Выбранный отрывок:
((
Во-первых, он заявляет термин “гуманитарий”, как некую общность, которая априори существуют.
Во-вторых, как-бы невзначай, этот же вопрос вводит идею, что они все вместе чем-то эдаким занимаются.
В-третьих,
уточнение “на самом деле” наталкивает нас на мысль, что все остальные
уже задавались вопросом о роде занятий гуманитариев, но пришли к
ошибочным выводам.

Богатое воображение сразу же рисует просторный
зал библиотеки, заполненный покрытыми зеленым сукном столами, за
которыми на длинных скамьях сидят те самые “гуманитарии” и в свете
зеленых кабинетных ламп на медных ножках работающие над общим секретным
проектом. Большинство критически-мыслящих читателей сразу же избавятся
от этого наваждения, но сами понятия останутся в их сознании и, пусть и
со знаком “минус”, но будут участвовать в их дальнейшем мышлении. Как и
разделение читателей на “критически-мыслящих” и “не
критически-мыслящих”, которое появилось абзацем позже.

Точно так
же и опросы общественного мнения предлагают нам высказать свое мнение по
вопросам, относительно которых еще минуту назад мы никакого мнения
могли и не иметь. А после того как мы задумались “как же правильно”
))
Исходные данные:
((
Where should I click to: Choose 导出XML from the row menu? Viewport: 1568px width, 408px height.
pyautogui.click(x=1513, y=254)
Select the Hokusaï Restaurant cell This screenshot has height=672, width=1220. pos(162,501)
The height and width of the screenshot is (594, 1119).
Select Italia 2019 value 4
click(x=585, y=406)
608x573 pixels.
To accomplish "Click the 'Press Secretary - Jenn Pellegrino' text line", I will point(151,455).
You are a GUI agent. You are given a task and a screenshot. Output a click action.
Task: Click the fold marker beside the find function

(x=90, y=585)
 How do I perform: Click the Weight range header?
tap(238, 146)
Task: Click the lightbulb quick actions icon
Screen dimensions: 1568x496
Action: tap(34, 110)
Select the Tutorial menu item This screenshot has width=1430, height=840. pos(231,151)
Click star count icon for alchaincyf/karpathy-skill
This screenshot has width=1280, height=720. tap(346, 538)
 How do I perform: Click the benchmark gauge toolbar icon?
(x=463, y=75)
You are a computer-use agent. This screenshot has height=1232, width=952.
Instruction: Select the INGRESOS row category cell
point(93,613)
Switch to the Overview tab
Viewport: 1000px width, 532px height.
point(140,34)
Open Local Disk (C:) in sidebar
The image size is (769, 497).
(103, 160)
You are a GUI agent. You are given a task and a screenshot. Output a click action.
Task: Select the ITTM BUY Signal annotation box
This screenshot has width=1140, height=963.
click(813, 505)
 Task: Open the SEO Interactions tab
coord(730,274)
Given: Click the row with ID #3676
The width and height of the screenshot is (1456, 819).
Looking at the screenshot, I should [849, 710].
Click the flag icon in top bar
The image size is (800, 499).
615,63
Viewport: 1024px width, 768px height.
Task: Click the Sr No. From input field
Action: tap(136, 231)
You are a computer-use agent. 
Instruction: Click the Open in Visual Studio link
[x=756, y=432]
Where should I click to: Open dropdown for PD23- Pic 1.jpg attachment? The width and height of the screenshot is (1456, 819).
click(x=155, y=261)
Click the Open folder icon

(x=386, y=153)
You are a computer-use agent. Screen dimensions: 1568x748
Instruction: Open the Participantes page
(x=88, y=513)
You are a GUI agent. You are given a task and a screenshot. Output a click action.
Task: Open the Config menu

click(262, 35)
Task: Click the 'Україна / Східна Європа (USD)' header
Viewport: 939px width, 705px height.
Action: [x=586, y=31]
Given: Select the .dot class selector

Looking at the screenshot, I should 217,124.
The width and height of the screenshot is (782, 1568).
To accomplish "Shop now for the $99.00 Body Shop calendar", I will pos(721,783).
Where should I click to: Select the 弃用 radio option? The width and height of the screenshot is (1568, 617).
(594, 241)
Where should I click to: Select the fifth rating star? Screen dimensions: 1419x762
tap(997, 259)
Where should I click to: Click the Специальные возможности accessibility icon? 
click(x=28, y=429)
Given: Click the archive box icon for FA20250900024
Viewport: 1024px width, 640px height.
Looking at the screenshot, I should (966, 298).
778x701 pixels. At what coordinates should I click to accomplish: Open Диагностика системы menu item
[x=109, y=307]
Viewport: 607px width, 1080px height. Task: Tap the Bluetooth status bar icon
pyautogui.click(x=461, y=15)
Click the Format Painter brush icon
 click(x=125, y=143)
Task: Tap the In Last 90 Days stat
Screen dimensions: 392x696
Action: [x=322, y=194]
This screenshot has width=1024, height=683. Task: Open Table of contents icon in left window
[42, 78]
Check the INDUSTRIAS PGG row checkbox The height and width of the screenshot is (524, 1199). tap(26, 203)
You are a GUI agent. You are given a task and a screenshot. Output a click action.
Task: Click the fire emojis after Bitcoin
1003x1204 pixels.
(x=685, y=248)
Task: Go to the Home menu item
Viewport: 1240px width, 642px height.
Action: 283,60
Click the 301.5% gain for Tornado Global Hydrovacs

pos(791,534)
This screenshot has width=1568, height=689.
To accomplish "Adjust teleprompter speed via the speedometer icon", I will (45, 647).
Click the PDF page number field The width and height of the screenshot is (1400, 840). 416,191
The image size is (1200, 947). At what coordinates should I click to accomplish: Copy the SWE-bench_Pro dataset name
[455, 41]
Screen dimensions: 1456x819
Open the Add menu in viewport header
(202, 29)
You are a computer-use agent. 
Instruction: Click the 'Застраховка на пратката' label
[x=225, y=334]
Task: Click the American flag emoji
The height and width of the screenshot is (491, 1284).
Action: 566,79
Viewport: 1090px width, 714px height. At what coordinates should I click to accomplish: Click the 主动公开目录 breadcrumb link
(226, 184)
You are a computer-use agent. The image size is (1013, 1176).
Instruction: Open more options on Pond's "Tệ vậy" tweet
))
Задания:
A – Напечатайте из отрывка о гуманитариях кусок от слов «Во-первых, он заявляет» до слов «ошибочным выводам.» включительно, слово в слово.
B – Выведите без изменений строки списка, от самого его начала до строки с «(x=90, y=585)» включительно.

Итоговые ответы:
A –
Во-первых, он заявляет термин “гуманитарий”, как некую общность, которая априори существуют.
Во-вторых, как-бы невзначай, этот же вопрос вводит идею, что они все вместе чем-то эдаким занимаются.
В-третьих,
уточнение “на самом деле” наталкивает нас на мысль, что все остальные
уже задавались вопросом о роде занятий гуманитариев, но пришли к
ошибочным выводам.

B –
Where should I click to: Choose 导出XML from the row menu? Viewport: 1568px width, 408px height.
pyautogui.click(x=1513, y=254)
Select the Hokusaï Restaurant cell This screenshot has height=672, width=1220. pos(162,501)
The height and width of the screenshot is (594, 1119).
Select Italia 2019 value 4
click(x=585, y=406)
608x573 pixels.
To accomplish "Click the 'Press Secretary - Jenn Pellegrino' text line", I will point(151,455).
You are a GUI agent. You are given a task and a screenshot. Output a click action.
Task: Click the fold marker beside the find function

(x=90, y=585)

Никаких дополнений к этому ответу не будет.